This paper seeks to map the ways in which feminist performance theory interfaces with pragmatic approaches to academic readiness and skills development.

Feminist discourse, as modeled in theatre and performance practice, offers us a point of departure from which to re-consider approaches to teaching and learning practices within our own context of a drama department at a South African university. This background provides a framework within which to generate a set of strategic interventions aimed at identifying and addressing the barriers to student success and transformation in the BA Dramatic Arts degree at the University of the Witwatersrand.

The case study outlines a pilot programme involving a group of 20 drama students and tracks activities and responses to the weekly tutorial interventions in the first semester of their first year of study.


Keywords: Feminist Discourse, Teaching and Learning, Transformation, Feminist Performance Methodologies
Stream: Creative Arts and Learning
Presentation Type: 30 minute Paper Presentation in English
Paper: A paper has not yet been submitted.

▸ Given data:

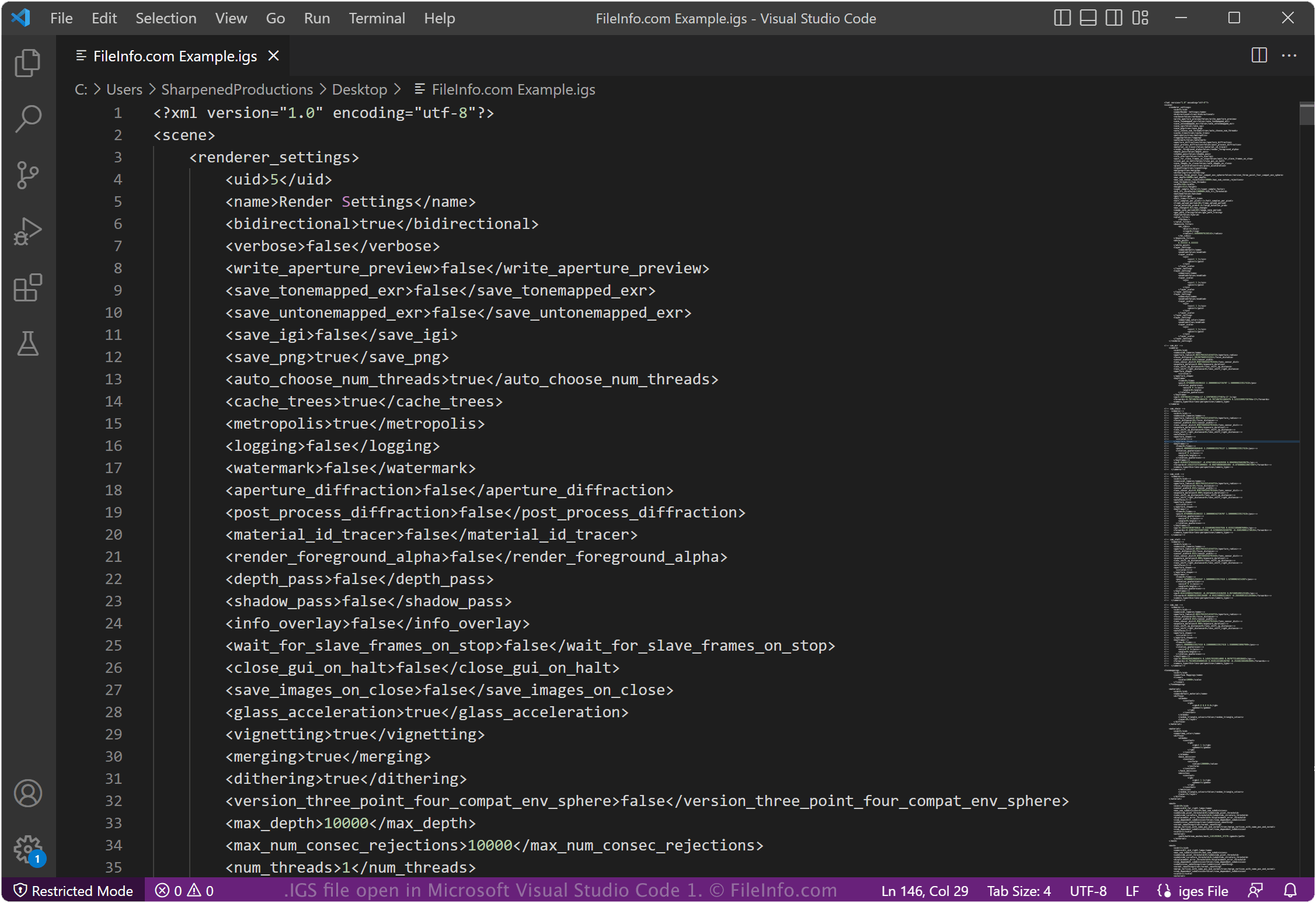The height and width of the screenshot is (903, 1316).
Task: Open the Terminal menu
Action: tap(377, 18)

▸ The tasks:
1/ Answer these from the abstract:
(a) How many drama students took part in the pilot programme?
(b) At which university is the BA Dramatic Arts degree offered?
(c) What presentation type is given?
2/ Please repeat the abstract word for word from "The case study" up to and including "yet been submitted.".

▸ List of solutions:
1/
(a) 20
(b) The University of the Witwatersrand
(c) 30 minute Paper Presentation in English

2/
The case study outlines a pilot programme involving a group of 20 drama students and tracks activities and responses to the weekly tutorial interventions in the first semester of their first year of study.


Keywords: Feminist Discourse, Teaching and Learning, Transformation, Feminist Performance Methodologies
Stream: Creative Arts and Learning
Presentation Type: 30 minute Paper Presentation in English
Paper: A paper has not yet been submitted.